HVAC guys are running a vertical duct (supply and return) from my basement to my 2nd floor attic.  It will run right along an exterior wall and be enclosed in a drywalled-in vertical soffit. My question is how do I insulate the exterior wall cavity (behind the duct)? Would the metal ducts touching the kraft faced insulation be enough for fire protection (in lieu of drywall)?

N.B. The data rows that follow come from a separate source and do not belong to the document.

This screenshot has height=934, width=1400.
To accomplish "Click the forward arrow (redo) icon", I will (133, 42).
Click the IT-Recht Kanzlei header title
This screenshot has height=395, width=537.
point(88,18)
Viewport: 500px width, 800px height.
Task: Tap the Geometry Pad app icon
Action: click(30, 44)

The only other thing I can think of is to use unfaced insulation and put up some 6 mil poly as a vapor barrier (instead of the kraft facing).


----------



## DIY1 (Jun 26, 2012)

I ended up putting drywall behind the ducts because I didn't want to take any chances with the inspector. But while I was researching I came across some very conflicting info on adding 6 mil poly over top of kraft faced insulation: Some were adamant not to, and some were adamant that you're supposed to. Some were against kraft facing in general. What's the final verdict? I trust buildingscience.com but I can't really find their opinion on it.


----------



## joecaption (Nov 30, 2011)

Go back and add your location to your profile, yes it makes a differance.
Just go to quick links to edit.


----------



## Nailbags (Feb 1, 2012)

Unless your running a blast furnace then their is zero chance of a fire. from HVAC Duct work. think about it? Homes would be exploding in balls of fire every day if that was the case. second you don't put a vapor barirrior over a vapor retarder. third thing ask the inspector what to do. they can offer advice.


----------



## Gary in WA (Mar 11, 2009)

" Some were against kraft facing in general. What's the final verdict? I trust buildingscience.com but I can't really find their opinion on it."----------- depends on location, as Joe said. If in Zone 1-4, no vapor retarder/barrier, except 4 coastal; http://www.buildingscience.com/docu...heet-310-vapor-control-layer-recommendations/

http://www.buildingscience.com/documents/reports/rr-0410-vapor-barriers-and-wall-design

IMO, use some PIC (foil-faced iso foamboard) behind the warm supply ducting, has a high heat factor of 200*F or something, google it. Ask local AHJ. I agree with Nailbags, no poly over kraft faced.

Gary


----------